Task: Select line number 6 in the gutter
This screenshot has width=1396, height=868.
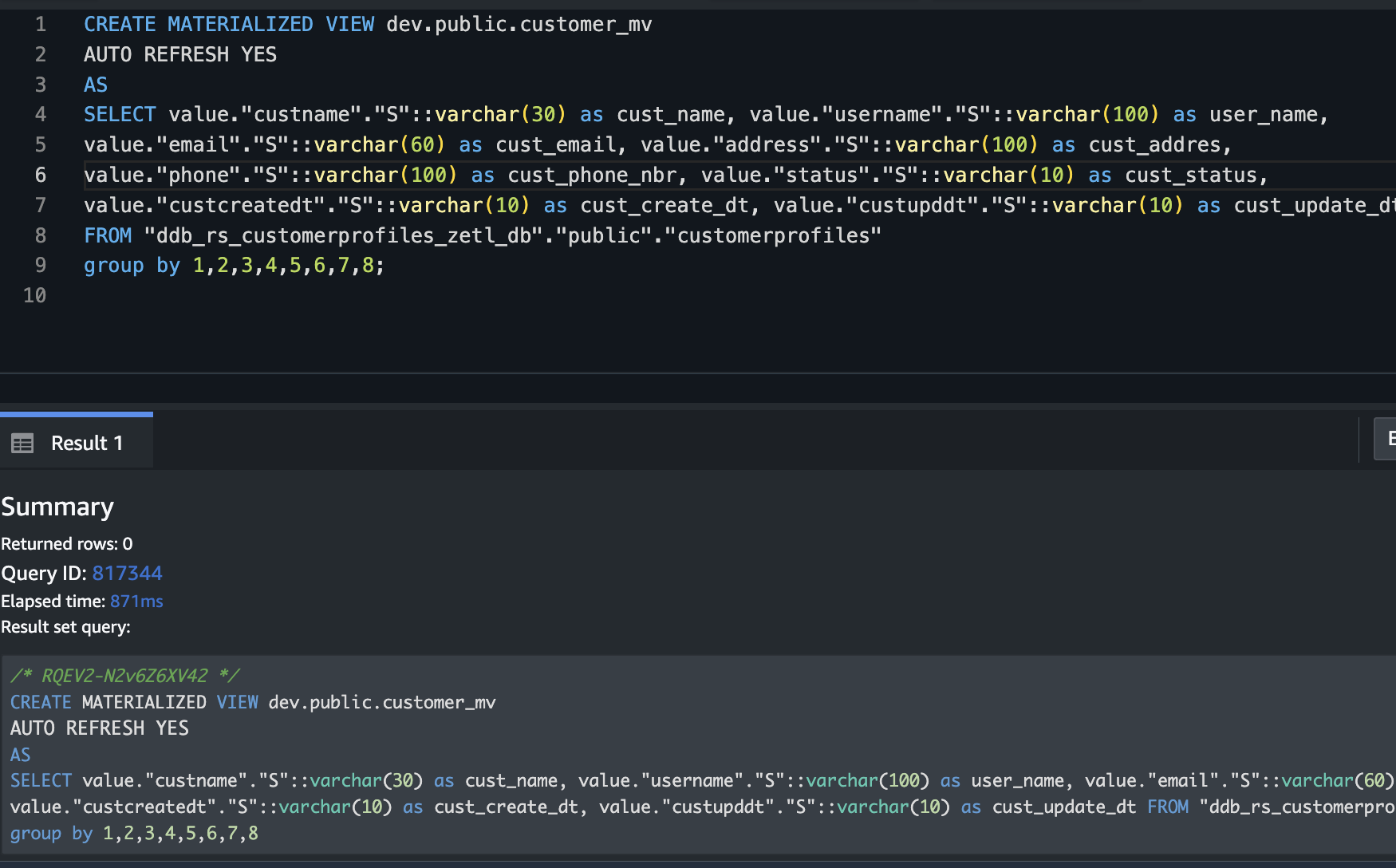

=-=-=-=-=

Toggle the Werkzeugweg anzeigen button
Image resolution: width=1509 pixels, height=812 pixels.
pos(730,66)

=-=-=-=-=

> **Exercise description**:
Using the data above, reproduce exactly the lines between those holding "Task: Select line number 6 in the gutter" and "This screenshot has width=1396, height=868.", inclusive, and no others.

> **Solution**:
Task: Select line number 6 in the gutter
This screenshot has width=1396, height=868.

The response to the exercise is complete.